» TEXT SEGMENT
So glad Jack is bringing out the puppy in Dexter! So good to hear!

I told you Jack was a good eater. No muss, no fuss, thats how we like 'em! 8) 

As I type, Cash and Cassidy are destroying a pee pad...better go!


----------



## Brady's mom (Dec 1, 2006)

He is such a beauty! I am so glad to hear that the boys are getting along so well. Brady never ruined toys until Dugan came along. Now we lose arms, legs, ears, etc. through tug a war all the time. I just stock up from petedge with inexpensive toys


----------



## krandall (Jun 11, 2009)

OK, Linda, less talk more pictures!!!!:biggrin1: Only kidding... we love hearing about Dexter and Jack together, but we want the photographic proof. You know the rules around here!


----------



## marjrc (Jan 13, 2007)

Good reminder, Karen! lol 

Linda, it is so true that "the 2nd child is always easier than the first"! Now, as to a third, I'm not so sure! :suspicious: I'd find that more than a handful too. lol

It's wonderful that Dexter is playing more. I'm sure those two will have a ball together and you will get very little done, from all the watching you'll be doing. It's better than t.v. ! :biggrin1:


----------



## HavaneseSoon (Nov 4, 2008)

Dexter just jumped from laying next to me to laying on the carpet NEXT to Jack (this is a 1st); Their paws are about 6 inches apart!!!! Wish I could take a picture, but if I get up, I know that Dexter will get up and follow me. 

I do have a few pictures. It is hard getting them together in a picture at the same time. I need to move the camera over to where I am sitting, so I can grab a picture or two while they are playing.


----------



## HavaneseSoon (Nov 4, 2008)

It is really hard getting a picture of these two together. 

Here is a picture of Dexter and Jack waiting to go outside.

» MATERIAL PROVIDED
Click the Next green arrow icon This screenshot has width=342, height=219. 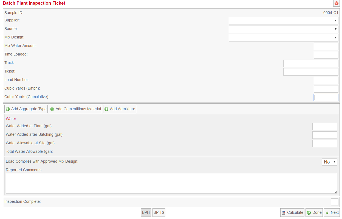pos(327,213)
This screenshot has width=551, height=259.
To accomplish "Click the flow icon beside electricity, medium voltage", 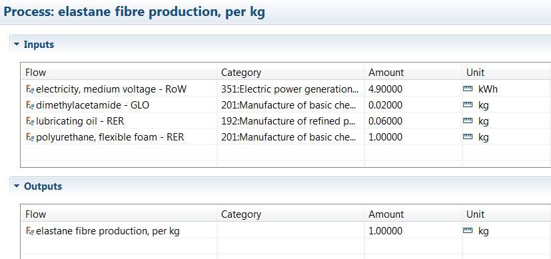I will [30, 89].

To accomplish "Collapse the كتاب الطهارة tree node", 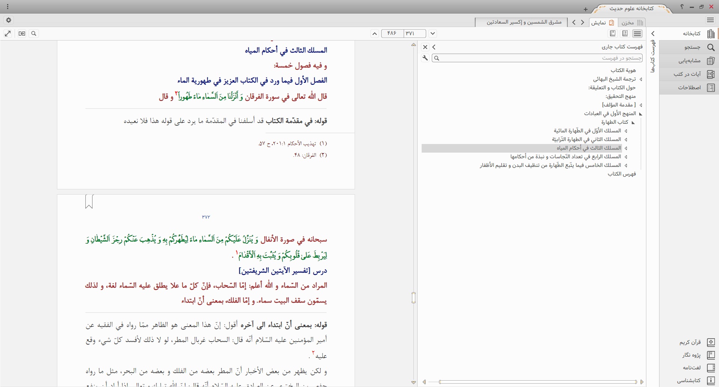I will pos(633,123).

» DIRECTIONS
1) Translate this sentence from the dog forum thread into Spanish: "It is really hard getting a picture of these two together."
2) Pull out the passage of the dog forum thread between "## Brady's mom" and "(Jun 11, 2009)", inclusive.
Rely only on the dog forum thread.

» FULL SOLUTIONS
1) Es muy difícil sacar una foto de estos dos juntos.

2)
## Brady's mom (Dec 1, 2006)

He is such a beauty! I am so glad to hear that the boys are getting along so well. Brady never ruined toys until Dugan came along. Now we lose arms, legs, ears, etc. through tug a war all the time. I just stock up from petedge with inexpensive toys


----------



## krandall (Jun 11, 2009)